By JOHN BONAZZO
The second half of Fordham’s theater season gets off to an exciting start with the Mimes and Mummers’ production of Neil LaBute’s The Shape of Things, an incisively visceral story told with bold staging and great actors.
The play tells the story of Adam, a college student moonlighting as a museum guard who meets Evelyn as she is about to deface a piece of art. Despite this inauspicious beginning, the two hit it off through their shared love of the arts and Adam’s wish to live a healthier life, which Evelyn encourages. She gets off to a rocky start with Adam’s friend Phillip, however, alienating him and placing his fiancée Jenny, a seemingly neutral party, in an awkward position. Different, seemingly small events transpire as the play goes on that put the faithfulness of these relationships into question. The four characters wrestle with their differences and loyalties as the play goes on, and emotions come to a head at a thesis presentation that gives the play a wholly unexpected climax.

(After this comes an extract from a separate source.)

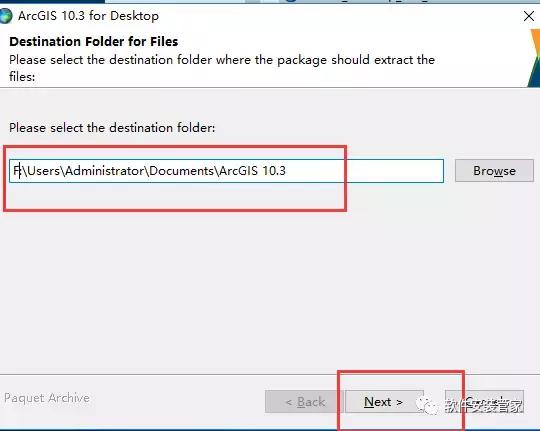
Task: Click Documents in the folder path
Action: click(x=181, y=171)
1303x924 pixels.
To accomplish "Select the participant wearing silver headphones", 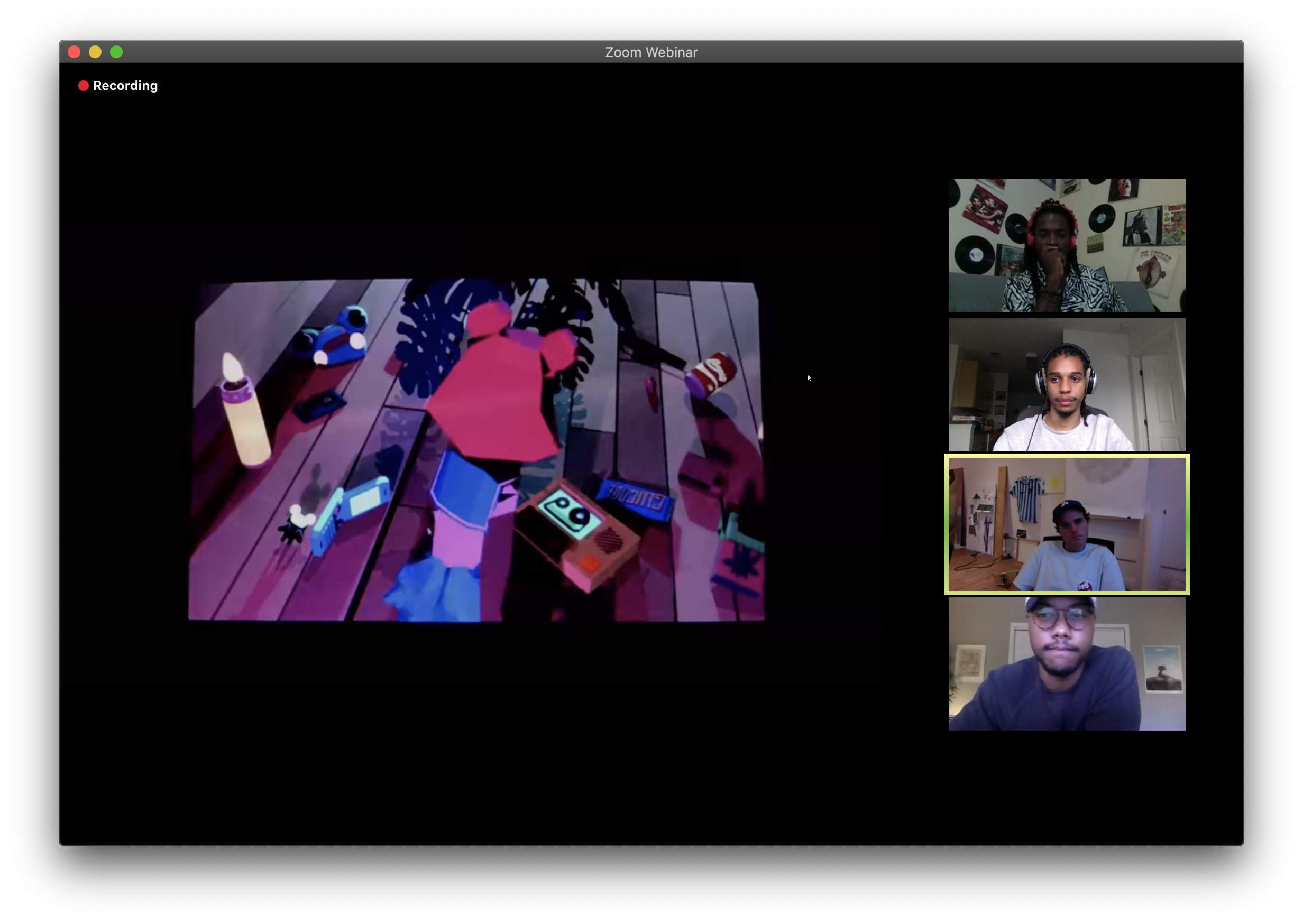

Director Max Gosman ensures that the tension and humor in every scene of LaBute’s crackling script comes through crystal clear. To facilitate audience involvement, he has configured the stage as a “theatre in the round,” with the spectators seated onstage so they are right to top of the intimate, tense proceedings. This means that the set is small, utilizing only simple pieces of furniture, but it also makes the show’s impact that much greater. Different classic paintings are projected on a scrim as the play goes on, to accent the show’s artful themes. This is a more experimental setup than the Mimes are known for, but for this show it works perfectly.
The four actors are a tight, terrific ensemble. Nora Geraghty, as Evelyn, deftly captures the free-spirited, manipulative nature of many artists; she is reminiscent of Ellen Page, and that sensibility is perfect for the role. Joe Gallagher shows Adam’s transformation from ugly duckling to cool cat with craft and charisma, which makes the character’s ultimate fate that much more tragic. Josh Silverman plays Phillip as someone who, while at times contemptible, the audience does feel sympathy for, and this duality is well-portrayed. Marielle Rivera shows Jenny’s transformation from innocent to independent woman with real feeling; as an audience surrogate, she shows that the real world of relationships is much rockier than it seems.
The Shape of Things is an adventurous step for the Mimes, which they have pulled off thanks to ingenious staging and a top-flight cast. After this successful first try, the Mimes would do well to look for more ways to push the theatre envelope in the future.